Syn i żona poszkodowanego wnieśli przeciwko jego pracodawcy pozew, w którym domagali się zasądzenia na ich rzecz łącznie 200 tys. zł tytułem zadośćuczynienia za doznaną krzywdę.

Sąd okręgowy uwzględnił pozew i zasądził na rzecz powodów po 100 tys. zł na rzecz żony poszkodowanego i 100 tys. zł na rzecz jego syna. W uzasadnieniu wyroku sąd pokreślił, że poszkodowany nie posiadał w dniu zdarzenia:

  • odpowiedniej drabiny do podparcia jednopunktowego,

  • lin asekuracyjnych,

  • szydła do badania słupów teletechnicznych.

Nie ma danych co do tego, czy poszkodowany posiadał odpowiedni hełm ochronny, zgodny z obowiązującymi normami, ponieważ żadna ze stron tego faktu nie wykazała, w związku z tym nie można stwierdzić, czy posiadane przez serwisantów hełmy bez zapięcia podbródkowego były odpowiednie.

W ocenie sądu, pozwany jako pracodawca powinien zapewnić pracownikom odpowiednie wyposażenie techniczne, umożliwiające bezpieczne prowadzenie prac na wysokościach, nie sprawdzał też, czy wykonywane prace były zgodne z zaleceniami i wymogami bezpieczeństwa (nieprawidłowości w nadzorze). Bezpośrednią przyczyną złamania słupa był jego zły stan, co spowodowało jego przewrócenie się wraz z poszkodowanym. Właścicielem słupa jest pozwany.

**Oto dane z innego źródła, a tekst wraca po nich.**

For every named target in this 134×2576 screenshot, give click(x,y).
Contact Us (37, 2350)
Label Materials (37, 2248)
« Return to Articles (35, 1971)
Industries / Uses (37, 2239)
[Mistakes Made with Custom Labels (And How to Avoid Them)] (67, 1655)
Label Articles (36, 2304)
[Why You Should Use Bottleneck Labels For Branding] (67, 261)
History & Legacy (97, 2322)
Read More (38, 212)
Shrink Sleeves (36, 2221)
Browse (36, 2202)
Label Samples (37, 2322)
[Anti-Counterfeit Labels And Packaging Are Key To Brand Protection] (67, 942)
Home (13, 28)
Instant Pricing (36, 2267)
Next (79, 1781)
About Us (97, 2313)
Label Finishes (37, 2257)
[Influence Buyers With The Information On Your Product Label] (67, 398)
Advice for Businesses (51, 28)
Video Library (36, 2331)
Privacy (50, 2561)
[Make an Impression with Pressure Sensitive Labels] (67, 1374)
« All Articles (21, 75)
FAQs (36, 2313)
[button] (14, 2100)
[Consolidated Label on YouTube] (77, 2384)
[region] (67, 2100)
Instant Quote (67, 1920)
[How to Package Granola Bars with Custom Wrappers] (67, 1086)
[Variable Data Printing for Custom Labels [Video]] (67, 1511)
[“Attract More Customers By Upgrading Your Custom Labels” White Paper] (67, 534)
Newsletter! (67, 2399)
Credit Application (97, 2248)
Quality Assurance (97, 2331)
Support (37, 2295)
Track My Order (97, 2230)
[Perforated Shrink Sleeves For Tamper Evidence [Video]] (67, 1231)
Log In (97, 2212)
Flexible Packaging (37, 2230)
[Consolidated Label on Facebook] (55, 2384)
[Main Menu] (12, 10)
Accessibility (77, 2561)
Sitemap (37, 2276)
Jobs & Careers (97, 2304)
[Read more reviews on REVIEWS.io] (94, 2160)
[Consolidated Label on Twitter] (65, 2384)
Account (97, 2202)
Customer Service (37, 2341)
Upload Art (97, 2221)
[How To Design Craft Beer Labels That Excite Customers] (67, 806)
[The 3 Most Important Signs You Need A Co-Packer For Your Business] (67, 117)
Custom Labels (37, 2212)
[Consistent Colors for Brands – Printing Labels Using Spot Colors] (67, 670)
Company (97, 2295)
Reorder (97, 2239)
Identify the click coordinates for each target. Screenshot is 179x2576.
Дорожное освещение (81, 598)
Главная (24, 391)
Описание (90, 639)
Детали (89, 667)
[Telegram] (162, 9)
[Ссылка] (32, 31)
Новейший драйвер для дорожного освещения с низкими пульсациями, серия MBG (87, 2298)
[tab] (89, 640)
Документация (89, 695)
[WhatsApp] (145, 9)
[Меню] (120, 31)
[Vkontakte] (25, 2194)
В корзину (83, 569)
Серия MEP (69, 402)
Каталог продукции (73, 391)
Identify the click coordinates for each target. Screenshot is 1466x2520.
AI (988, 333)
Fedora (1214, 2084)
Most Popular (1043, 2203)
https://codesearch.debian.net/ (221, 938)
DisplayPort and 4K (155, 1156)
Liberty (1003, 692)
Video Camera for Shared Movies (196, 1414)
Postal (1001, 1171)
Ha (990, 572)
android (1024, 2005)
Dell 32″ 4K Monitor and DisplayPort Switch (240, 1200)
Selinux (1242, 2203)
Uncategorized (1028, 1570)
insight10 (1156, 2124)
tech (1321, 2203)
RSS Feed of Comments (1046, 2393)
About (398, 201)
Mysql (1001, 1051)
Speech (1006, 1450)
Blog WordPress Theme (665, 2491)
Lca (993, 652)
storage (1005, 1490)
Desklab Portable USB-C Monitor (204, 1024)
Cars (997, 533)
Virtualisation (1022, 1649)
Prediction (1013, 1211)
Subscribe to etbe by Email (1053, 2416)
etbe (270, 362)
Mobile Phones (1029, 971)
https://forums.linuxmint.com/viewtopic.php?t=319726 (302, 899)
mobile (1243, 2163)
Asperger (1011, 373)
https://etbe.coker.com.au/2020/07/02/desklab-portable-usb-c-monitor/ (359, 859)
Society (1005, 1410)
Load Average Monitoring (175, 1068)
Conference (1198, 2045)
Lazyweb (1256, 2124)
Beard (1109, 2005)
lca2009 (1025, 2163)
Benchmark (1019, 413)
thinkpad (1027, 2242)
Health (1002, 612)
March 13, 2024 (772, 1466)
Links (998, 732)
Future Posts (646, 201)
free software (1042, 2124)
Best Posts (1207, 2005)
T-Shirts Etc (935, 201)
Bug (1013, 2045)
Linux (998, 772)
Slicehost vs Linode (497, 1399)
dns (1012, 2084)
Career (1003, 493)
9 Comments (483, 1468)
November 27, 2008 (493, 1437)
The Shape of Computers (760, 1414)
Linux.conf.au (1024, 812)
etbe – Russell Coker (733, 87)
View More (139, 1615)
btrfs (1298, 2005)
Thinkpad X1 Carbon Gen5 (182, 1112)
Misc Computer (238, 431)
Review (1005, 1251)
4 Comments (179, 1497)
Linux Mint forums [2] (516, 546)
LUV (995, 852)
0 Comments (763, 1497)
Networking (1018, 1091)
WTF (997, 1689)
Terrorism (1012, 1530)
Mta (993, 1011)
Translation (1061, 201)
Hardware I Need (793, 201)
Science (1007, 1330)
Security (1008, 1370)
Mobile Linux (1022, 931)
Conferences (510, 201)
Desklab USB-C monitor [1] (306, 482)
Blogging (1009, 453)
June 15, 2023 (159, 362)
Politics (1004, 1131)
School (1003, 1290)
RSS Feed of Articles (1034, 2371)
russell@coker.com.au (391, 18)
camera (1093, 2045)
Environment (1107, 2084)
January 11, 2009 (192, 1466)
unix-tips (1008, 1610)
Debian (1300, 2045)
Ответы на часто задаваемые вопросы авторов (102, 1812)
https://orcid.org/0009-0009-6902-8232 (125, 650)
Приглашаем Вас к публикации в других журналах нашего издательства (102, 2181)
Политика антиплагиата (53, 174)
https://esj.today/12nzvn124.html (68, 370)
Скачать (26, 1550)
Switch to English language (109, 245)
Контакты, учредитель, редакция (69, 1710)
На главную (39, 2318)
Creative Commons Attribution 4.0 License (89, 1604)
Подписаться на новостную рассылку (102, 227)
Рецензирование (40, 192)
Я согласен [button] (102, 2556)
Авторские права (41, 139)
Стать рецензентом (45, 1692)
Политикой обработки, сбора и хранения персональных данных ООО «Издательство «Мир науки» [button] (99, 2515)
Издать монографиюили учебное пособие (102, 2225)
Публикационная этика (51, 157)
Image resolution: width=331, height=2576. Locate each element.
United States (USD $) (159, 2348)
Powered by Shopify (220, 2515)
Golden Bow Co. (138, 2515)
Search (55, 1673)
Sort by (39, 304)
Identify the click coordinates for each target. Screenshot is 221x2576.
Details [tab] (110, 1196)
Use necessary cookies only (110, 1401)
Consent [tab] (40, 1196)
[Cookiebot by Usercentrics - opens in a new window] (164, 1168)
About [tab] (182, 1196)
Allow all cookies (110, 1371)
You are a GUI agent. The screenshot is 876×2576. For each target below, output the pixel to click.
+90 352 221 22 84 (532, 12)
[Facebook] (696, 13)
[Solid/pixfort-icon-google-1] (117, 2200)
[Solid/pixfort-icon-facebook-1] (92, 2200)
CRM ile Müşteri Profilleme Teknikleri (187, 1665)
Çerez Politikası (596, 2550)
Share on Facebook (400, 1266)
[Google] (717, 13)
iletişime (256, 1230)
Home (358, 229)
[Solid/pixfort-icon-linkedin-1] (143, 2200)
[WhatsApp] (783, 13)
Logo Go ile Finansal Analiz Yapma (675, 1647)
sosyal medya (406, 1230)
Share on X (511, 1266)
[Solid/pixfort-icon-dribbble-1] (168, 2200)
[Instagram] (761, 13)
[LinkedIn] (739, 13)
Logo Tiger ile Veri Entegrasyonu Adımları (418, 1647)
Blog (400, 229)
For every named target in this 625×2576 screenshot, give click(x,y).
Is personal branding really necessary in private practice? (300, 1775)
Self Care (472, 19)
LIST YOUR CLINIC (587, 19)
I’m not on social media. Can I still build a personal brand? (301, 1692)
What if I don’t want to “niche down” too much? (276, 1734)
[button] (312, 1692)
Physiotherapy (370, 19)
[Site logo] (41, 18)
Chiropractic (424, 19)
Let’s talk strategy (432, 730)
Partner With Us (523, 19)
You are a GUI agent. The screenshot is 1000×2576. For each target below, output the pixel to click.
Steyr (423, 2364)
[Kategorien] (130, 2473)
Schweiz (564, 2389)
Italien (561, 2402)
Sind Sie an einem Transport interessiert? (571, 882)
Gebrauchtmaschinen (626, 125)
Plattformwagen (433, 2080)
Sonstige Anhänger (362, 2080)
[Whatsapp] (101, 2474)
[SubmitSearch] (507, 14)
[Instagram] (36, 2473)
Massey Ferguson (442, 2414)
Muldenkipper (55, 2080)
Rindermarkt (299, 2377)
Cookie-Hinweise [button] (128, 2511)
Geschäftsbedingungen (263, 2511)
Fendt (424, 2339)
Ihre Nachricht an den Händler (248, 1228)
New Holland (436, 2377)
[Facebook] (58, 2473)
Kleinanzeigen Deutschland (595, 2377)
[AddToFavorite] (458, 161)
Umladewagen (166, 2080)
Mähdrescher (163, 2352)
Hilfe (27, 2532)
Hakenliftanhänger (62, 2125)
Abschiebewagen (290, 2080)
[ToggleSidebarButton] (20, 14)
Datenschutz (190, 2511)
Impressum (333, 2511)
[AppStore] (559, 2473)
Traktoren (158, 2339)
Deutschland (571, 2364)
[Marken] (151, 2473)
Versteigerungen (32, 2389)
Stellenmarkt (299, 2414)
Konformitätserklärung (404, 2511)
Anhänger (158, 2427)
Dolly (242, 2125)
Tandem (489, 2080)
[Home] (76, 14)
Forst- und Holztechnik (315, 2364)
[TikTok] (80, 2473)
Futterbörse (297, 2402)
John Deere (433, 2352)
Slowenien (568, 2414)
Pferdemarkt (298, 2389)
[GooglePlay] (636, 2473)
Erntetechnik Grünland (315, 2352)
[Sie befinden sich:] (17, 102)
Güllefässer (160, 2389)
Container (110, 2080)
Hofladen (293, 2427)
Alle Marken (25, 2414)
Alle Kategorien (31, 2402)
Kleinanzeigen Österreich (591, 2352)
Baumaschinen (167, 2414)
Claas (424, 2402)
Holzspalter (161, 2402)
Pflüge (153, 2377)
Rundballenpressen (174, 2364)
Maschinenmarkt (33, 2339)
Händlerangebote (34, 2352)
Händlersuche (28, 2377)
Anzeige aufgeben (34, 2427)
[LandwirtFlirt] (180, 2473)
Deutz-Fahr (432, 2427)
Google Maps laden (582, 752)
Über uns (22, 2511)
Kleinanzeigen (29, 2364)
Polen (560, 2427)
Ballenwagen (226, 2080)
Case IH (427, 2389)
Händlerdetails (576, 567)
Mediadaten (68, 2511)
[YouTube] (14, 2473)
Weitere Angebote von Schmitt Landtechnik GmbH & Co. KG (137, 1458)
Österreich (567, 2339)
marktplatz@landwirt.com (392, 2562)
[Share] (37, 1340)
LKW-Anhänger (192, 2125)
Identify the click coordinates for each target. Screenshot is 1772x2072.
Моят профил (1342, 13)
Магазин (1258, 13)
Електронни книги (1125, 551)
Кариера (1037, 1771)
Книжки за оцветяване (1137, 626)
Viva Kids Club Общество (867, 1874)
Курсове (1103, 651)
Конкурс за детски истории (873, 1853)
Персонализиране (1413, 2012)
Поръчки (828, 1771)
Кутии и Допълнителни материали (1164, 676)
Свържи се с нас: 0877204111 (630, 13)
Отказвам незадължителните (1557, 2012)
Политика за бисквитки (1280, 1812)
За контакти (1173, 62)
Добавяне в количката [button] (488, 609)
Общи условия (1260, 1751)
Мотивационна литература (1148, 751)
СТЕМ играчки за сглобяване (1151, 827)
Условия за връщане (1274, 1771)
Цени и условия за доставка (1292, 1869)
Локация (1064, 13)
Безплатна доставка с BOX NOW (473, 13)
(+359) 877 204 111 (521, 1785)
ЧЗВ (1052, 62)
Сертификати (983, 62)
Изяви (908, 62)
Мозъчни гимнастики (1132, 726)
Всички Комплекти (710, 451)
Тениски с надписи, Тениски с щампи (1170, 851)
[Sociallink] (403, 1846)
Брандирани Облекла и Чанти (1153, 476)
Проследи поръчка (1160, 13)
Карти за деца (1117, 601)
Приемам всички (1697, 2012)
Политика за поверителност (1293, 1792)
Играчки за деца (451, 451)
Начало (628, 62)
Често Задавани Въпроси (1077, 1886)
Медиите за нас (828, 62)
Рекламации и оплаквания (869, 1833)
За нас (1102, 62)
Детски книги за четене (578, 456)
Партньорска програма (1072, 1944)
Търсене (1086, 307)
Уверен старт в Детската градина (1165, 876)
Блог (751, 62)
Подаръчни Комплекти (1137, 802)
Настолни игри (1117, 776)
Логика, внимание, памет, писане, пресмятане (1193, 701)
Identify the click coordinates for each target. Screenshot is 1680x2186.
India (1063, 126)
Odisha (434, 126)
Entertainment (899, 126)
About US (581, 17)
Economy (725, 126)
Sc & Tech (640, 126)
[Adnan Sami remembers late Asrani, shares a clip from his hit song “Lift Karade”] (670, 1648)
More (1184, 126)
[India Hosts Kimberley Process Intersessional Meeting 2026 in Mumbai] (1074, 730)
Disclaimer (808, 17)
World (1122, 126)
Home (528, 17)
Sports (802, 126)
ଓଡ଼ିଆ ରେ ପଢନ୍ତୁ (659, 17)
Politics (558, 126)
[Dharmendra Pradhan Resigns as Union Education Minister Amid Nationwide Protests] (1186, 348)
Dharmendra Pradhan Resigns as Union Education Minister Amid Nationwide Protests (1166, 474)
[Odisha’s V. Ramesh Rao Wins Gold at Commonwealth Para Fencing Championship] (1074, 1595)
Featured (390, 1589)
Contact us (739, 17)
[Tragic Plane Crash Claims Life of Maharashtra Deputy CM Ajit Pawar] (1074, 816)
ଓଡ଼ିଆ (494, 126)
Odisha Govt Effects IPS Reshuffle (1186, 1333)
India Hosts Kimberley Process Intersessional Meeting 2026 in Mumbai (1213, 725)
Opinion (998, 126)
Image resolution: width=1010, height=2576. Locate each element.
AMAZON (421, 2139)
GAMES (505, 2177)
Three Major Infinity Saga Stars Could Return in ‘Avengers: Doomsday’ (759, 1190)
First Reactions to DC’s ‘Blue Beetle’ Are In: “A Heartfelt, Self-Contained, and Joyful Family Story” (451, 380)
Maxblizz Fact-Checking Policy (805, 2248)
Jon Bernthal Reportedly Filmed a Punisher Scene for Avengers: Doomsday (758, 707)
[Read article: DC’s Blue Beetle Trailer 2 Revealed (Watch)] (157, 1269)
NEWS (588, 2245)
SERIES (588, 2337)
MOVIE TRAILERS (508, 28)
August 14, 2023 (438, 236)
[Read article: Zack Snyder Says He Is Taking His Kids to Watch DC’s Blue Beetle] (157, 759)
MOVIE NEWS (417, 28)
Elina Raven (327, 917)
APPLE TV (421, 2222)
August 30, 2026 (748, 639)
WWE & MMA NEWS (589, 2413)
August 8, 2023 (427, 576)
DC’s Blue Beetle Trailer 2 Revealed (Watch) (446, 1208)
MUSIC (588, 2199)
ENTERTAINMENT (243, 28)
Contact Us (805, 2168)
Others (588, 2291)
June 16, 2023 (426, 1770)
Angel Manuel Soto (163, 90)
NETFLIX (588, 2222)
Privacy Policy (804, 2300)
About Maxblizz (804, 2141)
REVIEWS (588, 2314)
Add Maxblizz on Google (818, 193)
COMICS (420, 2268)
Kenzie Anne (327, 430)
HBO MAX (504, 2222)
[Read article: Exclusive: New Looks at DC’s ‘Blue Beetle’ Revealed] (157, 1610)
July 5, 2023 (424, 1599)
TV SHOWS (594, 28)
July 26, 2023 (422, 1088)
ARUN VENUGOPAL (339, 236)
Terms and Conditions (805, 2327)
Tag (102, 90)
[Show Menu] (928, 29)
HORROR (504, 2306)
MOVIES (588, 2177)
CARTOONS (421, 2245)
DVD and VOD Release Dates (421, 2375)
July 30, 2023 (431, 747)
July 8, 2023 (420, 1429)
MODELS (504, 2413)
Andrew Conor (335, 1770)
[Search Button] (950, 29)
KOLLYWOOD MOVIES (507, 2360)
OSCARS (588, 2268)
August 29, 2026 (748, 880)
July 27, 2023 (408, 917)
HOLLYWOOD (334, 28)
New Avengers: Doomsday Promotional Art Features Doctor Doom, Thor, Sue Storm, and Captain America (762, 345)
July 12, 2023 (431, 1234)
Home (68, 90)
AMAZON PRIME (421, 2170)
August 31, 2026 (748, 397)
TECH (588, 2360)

W rezultacie, sąd okręgowy stwierdził, że pozwany ponosi odpowiedzialność za zaistniały wypadek, ponieważ z jego winy serwisanci nie byli zaopatrzeni w podstawowe narzędzia i środki ochrony indywidualnej, a nadto nie zapewnił pracownikom bezpośredniego nadzoru i instruktażu w zakresie nadzoru nad pracami niebezpiecznymi, nie byli prawidłowo instruowani, przede wszystkim nie nastąpił imienny podział pracy, nie ustalono kolejności wykonywania zadań, nie poinformowano pracowników, jakie istnieją wymagania w zakresie bhp przy poszczególnych czynnościach, do czego pracodawca był zobowiązany na mocy § 18 rozporządzenia ministra pracy i polityki socjalnej z 26 września 1997 r. w sprawie ogólnych przepisów bezpieczeństwa i higieny pracy (tekst jedn.: Dz.U. z 2003 r. nr 169, poz. 1650 ze zm.), wbrew obowiązkom wynikającym z art. 211 Kodeksu pracy prowadził pracę na wysokości bez odpowiedniej drabiny, bez asekuracji, nie posiadał założonego hełmu ochronnego, do czego był zobowiązany, a ponadto nie dokonał sprawdzenia stanu technicznego słupa teletechnicznego, zgodnie z wymogami.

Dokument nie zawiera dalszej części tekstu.